**DOCUMENT PASSAGE**
• • • • • • •
# profiterols



## Riveritos

Hello,
What's the most appropriate name in Czech language for profiterols.
I've seen it called kuličky, chutný or šátečky but I'm not able to understand the difference among the three terms.
Thanks in advance for your help.


----------



## winpoj

Well, "chutný" is an adjective meaning "tasty" - cannot be the name of that pastry.

Šáteček would have a different shape.

From the pastry I know the thing most resembles "větrník" but not exactly it seems to me.


----------



## Emys

I think it's similar to czech *věnečky*, but they are usualy bigger. 
*Chutný* is adjective which means tasty.
*Šátečky* are usually triangular, made from folded pastry.
*Kulička* is simply small ball.


----------



## Garin

We do not have exactly the same type of pastry but the nearest equivalent is either "věneček" or "větrník". "Šáteček" looks different and "kulička" (= ball) is much smaller and can be made of almost anything.


----------



## Riveritos

Thank you for your explanations.
Does the word profiterol make any sense in Czech?.
Since there is not an exact word for this kind of product, don't you just call it profiterol?


----------



## bibax

Profiter*ol* sounds like a trademark of a margarine or mineral oil (resembles Kunerol or Castrol).

I found also šlehačkové kuličky. And what about šlehačkový (krémový) puff?


----------



## Garin

"Šlehačkové kuličky" suggests something smaller plus the profiteroles may also be filled with ice cream (zmrzlinové kuličky?). I would be rather careful using the expression "puff" in Czech as it quite resembles "puf" which is colloquial, slightly old-fashioned word for brothel and some people use this word also to describe a fart  
Quite often we just use the original English name but I am afraid it could not be the case with profiterole since a) it would suggest the shape of a roll which it is not  and b) a sweet pastry with an economic term "profit" in its name would just sound odd.
• • • • • • •
**MATERIAL SUPPLIED**
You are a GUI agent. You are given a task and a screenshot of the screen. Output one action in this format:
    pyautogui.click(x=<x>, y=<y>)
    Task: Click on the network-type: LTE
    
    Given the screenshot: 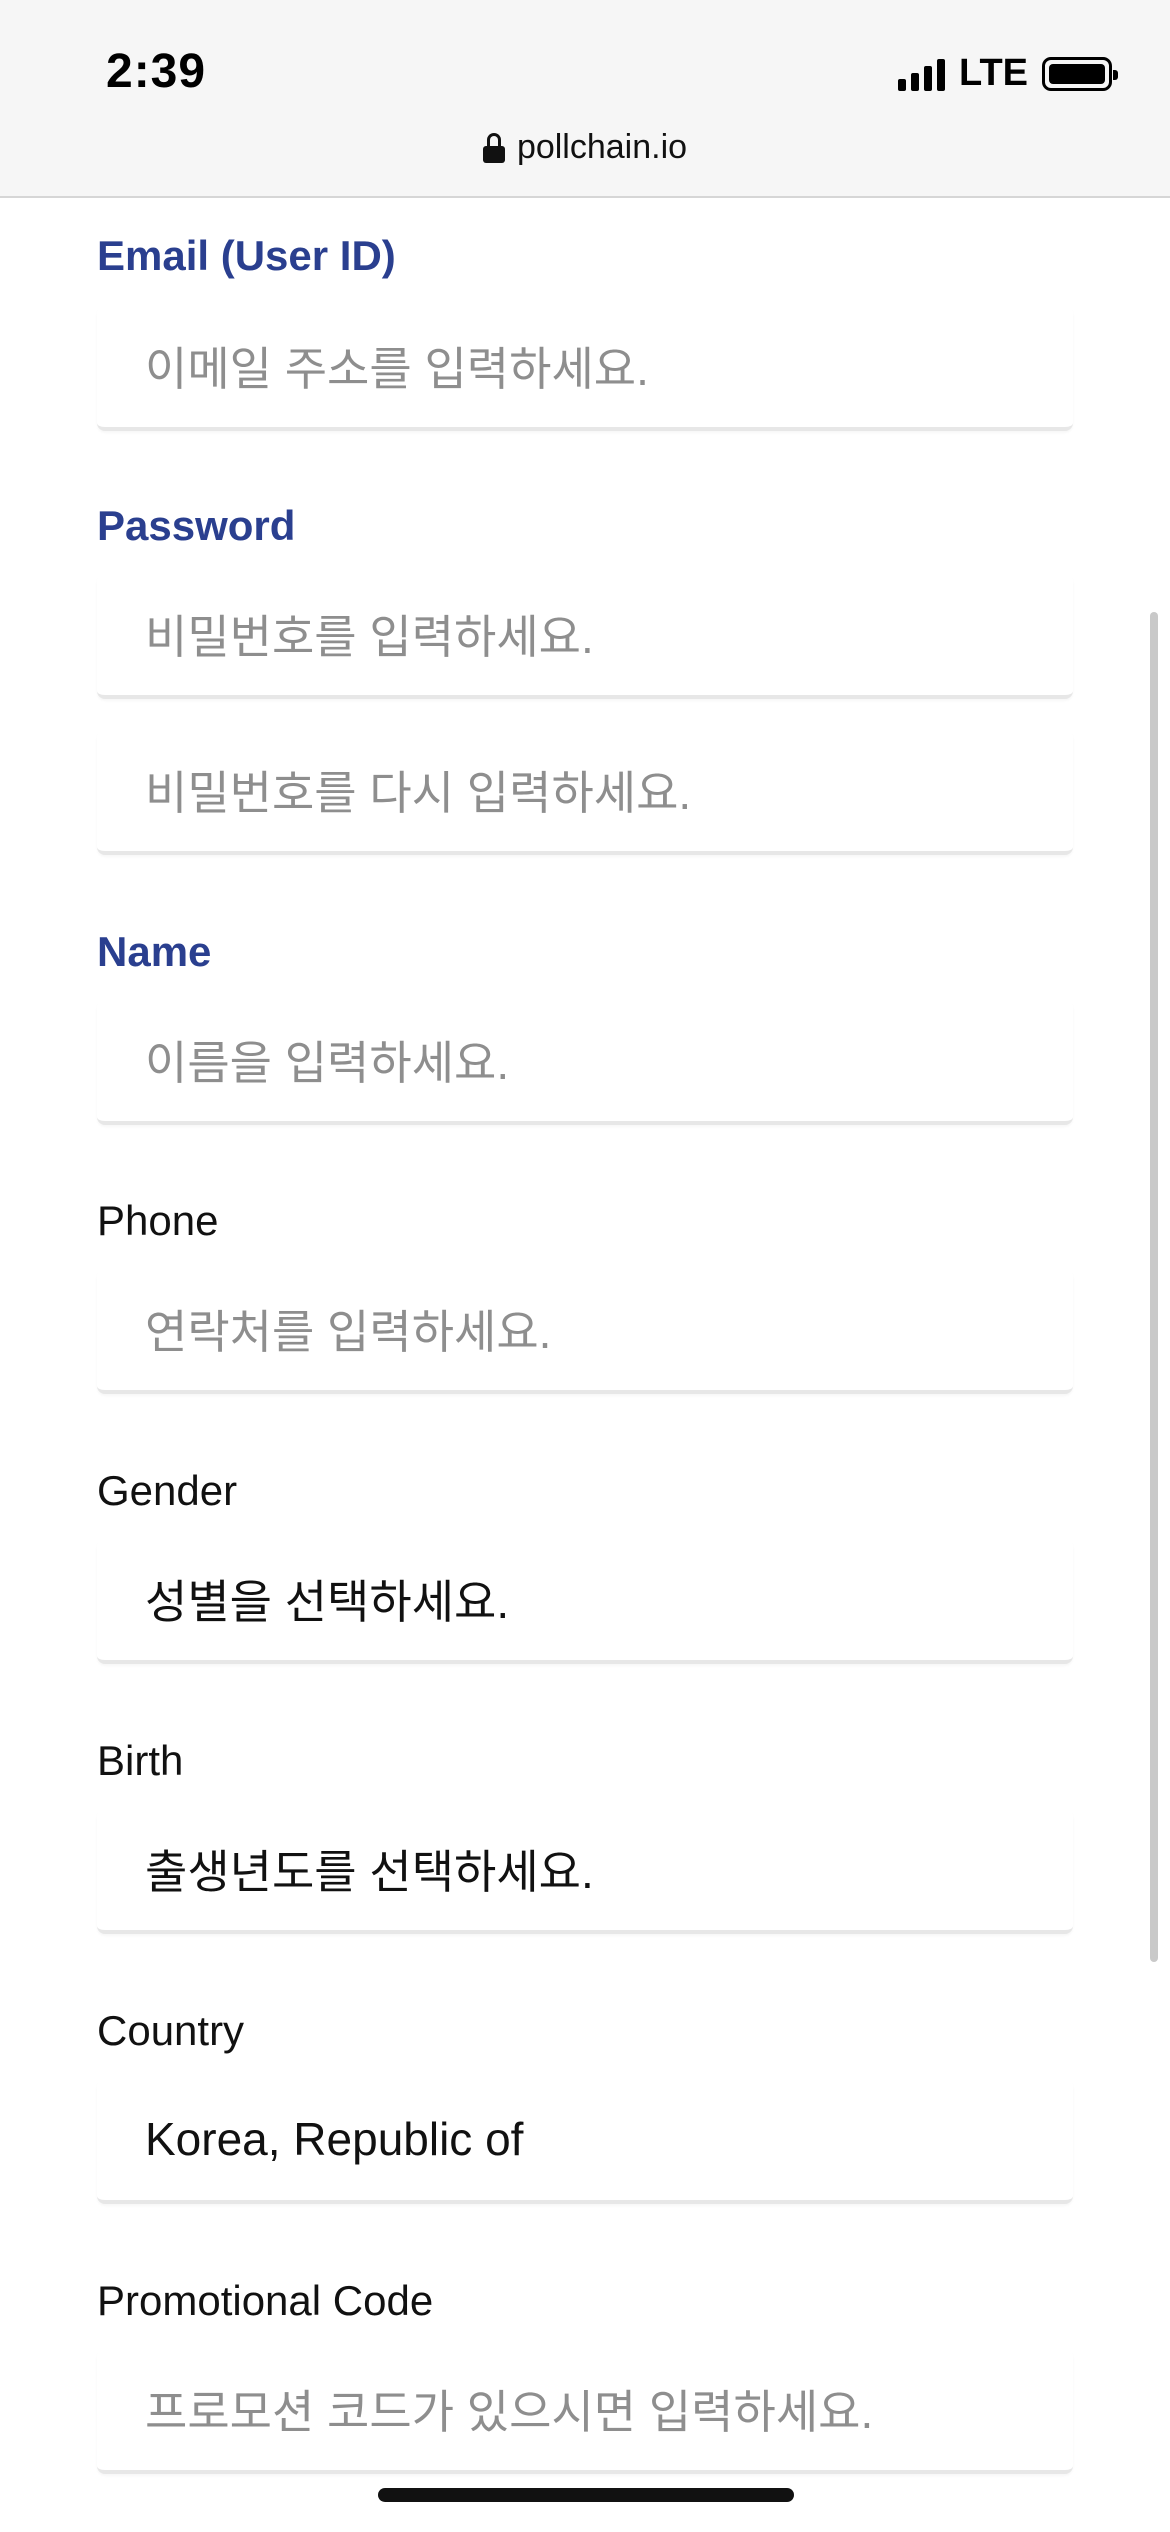 What is the action you would take?
    pyautogui.click(x=994, y=73)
• • • • • • •
**TASK INSTRUCTIONS**
Copy the entire forum thread on Czech names for profiteroles word for word. The data is independent material with no connection to the text.

**WRITTEN SOLUTION**
# profiterols



## Riveritos

Hello,
What's the most appropriate name in Czech language for profiterols.
I've seen it called kuličky, chutný or šátečky but I'm not able to understand the difference among the three terms.
Thanks in advance for your help.


----------



## winpoj

Well, "chutný" is an adjective meaning "tasty" - cannot be the name of that pastry.

Šáteček would have a different shape.

From the pastry I know the thing most resembles "větrník" but not exactly it seems to me.


----------



## Emys

I think it's similar to czech *věnečky*, but they are usualy bigger. 
*Chutný* is adjective which means tasty.
*Šátečky* are usually triangular, made from folded pastry.
*Kulička* is simply small ball.


----------



## Garin

We do not have exactly the same type of pastry but the nearest equivalent is either "věneček" or "větrník". "Šáteček" looks different and "kulička" (= ball) is much smaller and can be made of almost anything.


----------



## Riveritos

Thank you for your explanations.
Does the word profiterol make any sense in Czech?.
Since there is not an exact word for this kind of product, don't you just call it profiterol?


----------



## bibax

Profiter*ol* sounds like a trademark of a margarine or mineral oil (resembles Kunerol or Castrol).

I found also šlehačkové kuličky. And what about šlehačkový (krémový) puff?


----------



## Garin

"Šlehačkové kuličky" suggests something smaller plus the profiteroles may also be filled with ice cream (zmrzlinové kuličky?). I would be rather careful using the expression "puff" in Czech as it quite resembles "puf" which is colloquial, slightly old-fashioned word for brothel and some people use this word also to describe a fart  
Quite often we just use the original English name but I am afraid it could not be the case with profiterole since a) it would suggest the shape of a roll which it is not  and b) a sweet pastry with an economic term "profit" in its name would just sound odd.